岩手県の世界遺産「無量光院跡」とは?世界遺産マニアが解説

登録区分文化遺産
登録基準(2), (6)
登録年2011年

無量光院跡(むりょうこういんあと)は「平泉―仏国土(浄土)を表す建築・庭園及び考古学的遺跡群―」の構成資産の一つ。ここは京都の平等院を模した豪華絢爛な寺院があったとされますが、現在は遺構が残るのみ。ところで、無量光院跡はなぜ世界遺産なのでしょうか?意外と知ってそうで知らない!

ここでは無量光院跡がなぜ世界遺産なのか、世界遺産マニアが分かりやすく解説。これを読めば、無量光院跡について詳しくなること間違いなし!

目次

無量光院跡とは?

無量光院跡
画像素材:tak1701d(Wikimedeia Commmons)
※「えさし藤原の郷」の復元模型

無量光院は奥州藤原氏、3代秀衡(ひでひら)によって、12世紀に建築。ここは平泉の中心部であった平泉館の敷地であったとされるもの。彼が建立した無量光院には、宇治の平等院阿弥陀堂(鳳風堂)をモデルにした立派な阿弥陀堂があったとされます。

奥州市の「えさし藤原の郷」に再現された無量光院もあるのですが、おそらく本堂の規模は宇治の鳳凰堂と同じ大きさであったと推定されるもの。敷地の西側に金鶏山があり、庭園は夕方になると夕日が本堂の背後に沈んでいくように配置されていました。

奥州藤原氏が滅ぶと火災で焼失し、阿弥陀堂は残っておらず、遺構からその位置が分かる程度。1952年から発掘が行われ、現在は池と中島の復元が進められています。ただ現在でも敷地から金鶏山の山頂に沈む夕日が見られるので、当時の秀衡が見た風景を今でも眺めることが可能。

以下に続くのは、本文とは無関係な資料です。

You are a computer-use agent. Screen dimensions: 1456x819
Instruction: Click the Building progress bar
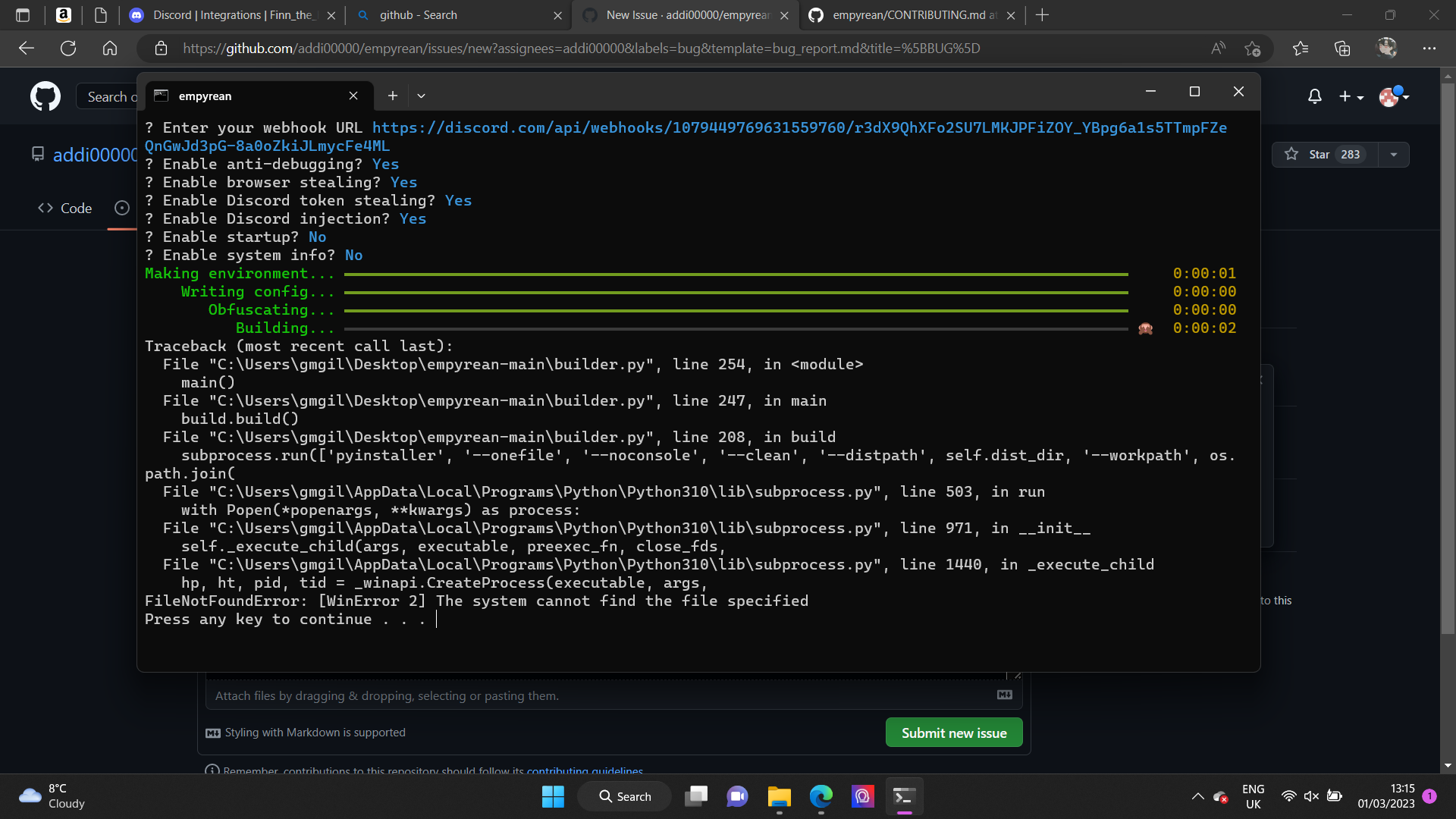coord(736,328)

無量光院跡はどんな理由で世界遺産に登録されているの?

無量光院跡
画像素材:shutterstock

無量光院跡が評価されたのが、以下の点。

登録基準(ii)
中国や朝鮮半島から伝来した仏教が、12世紀に浄土思想として、日本古来の自然崇拝と融合し、平泉で花開いたという点。

登録基準(vi)
平泉には浄土(仏国土)を空間的に演出した建築物や庭園の理念が存在したという点。

世界遺産マニアの結論と感想

無量光院は、奥州藤原氏が建造した豪華な寺院ではあるものの、現在は遺構が残るのみ。しかし、区画は当時のまま残っていて、京都の平等院と同じく、浄土庭園が広がり、金鶏山を中心とした浄土思想を反映したものであるという点で評価されています。

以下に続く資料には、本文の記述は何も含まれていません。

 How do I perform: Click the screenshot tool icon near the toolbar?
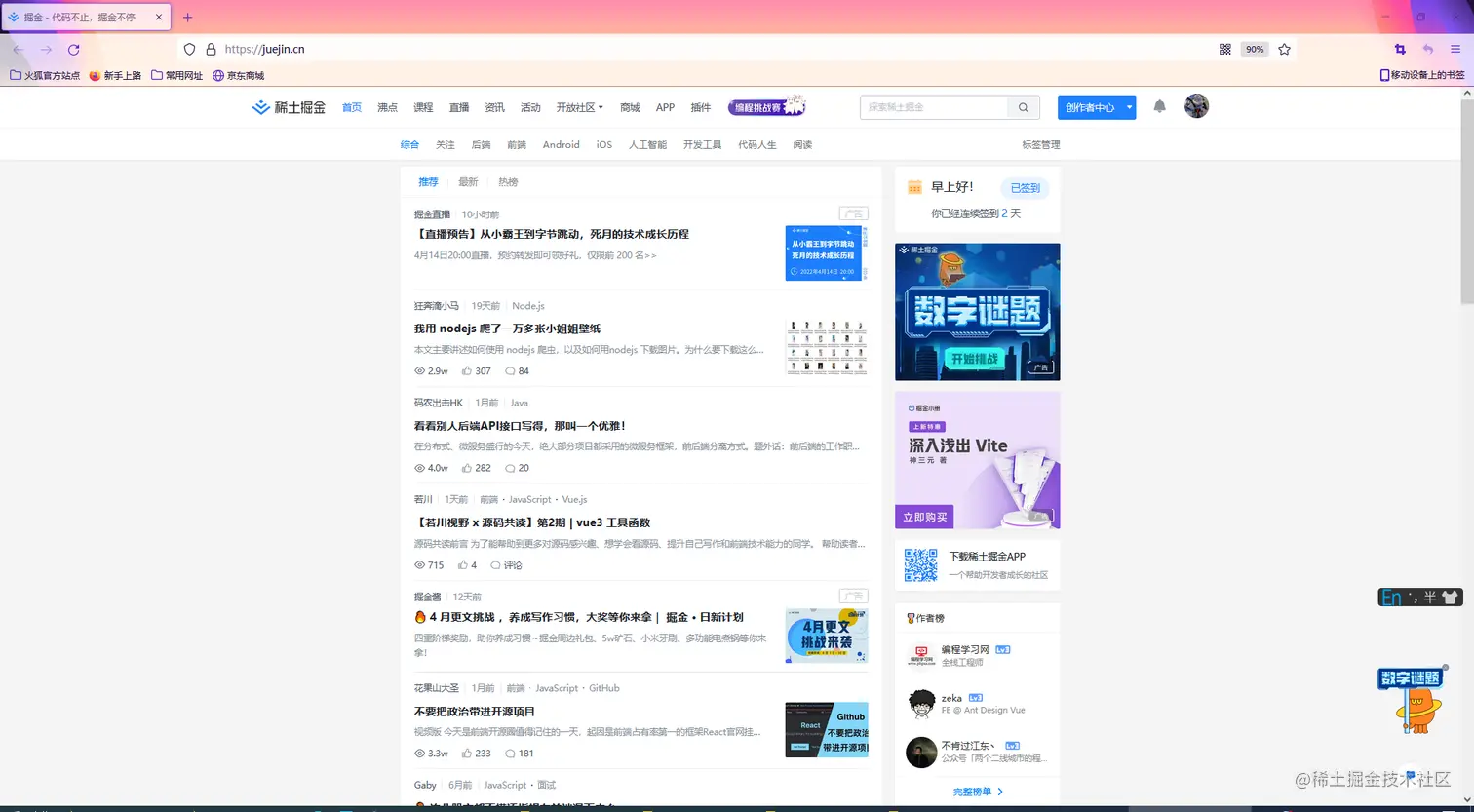coord(1400,49)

ちなみに、秀衡は源義経を匿ったことから、源義経を主人公にしたストーリーには必ず登場しますが、実は当時の平泉では砂金が発掘できたためにかなりの経済力があり、そういった理由から義経は秀衡を頼っていて、秀衡の遺言では「彼を主君にするように」と言われるほどの関係でした。実はうまくやれば鎌倉幕府を倒せるほどの戦力があったのです。しかし、彼の死後、息子たちの権力争いが発生し、そこを突かれて藤原氏は滅んでしまうのですが…。

※こちらの内容は、世界遺産マニアの調査によって導き出した考察です。データに関しては媒体によって解釈が異なるので、その点はご了承下さい。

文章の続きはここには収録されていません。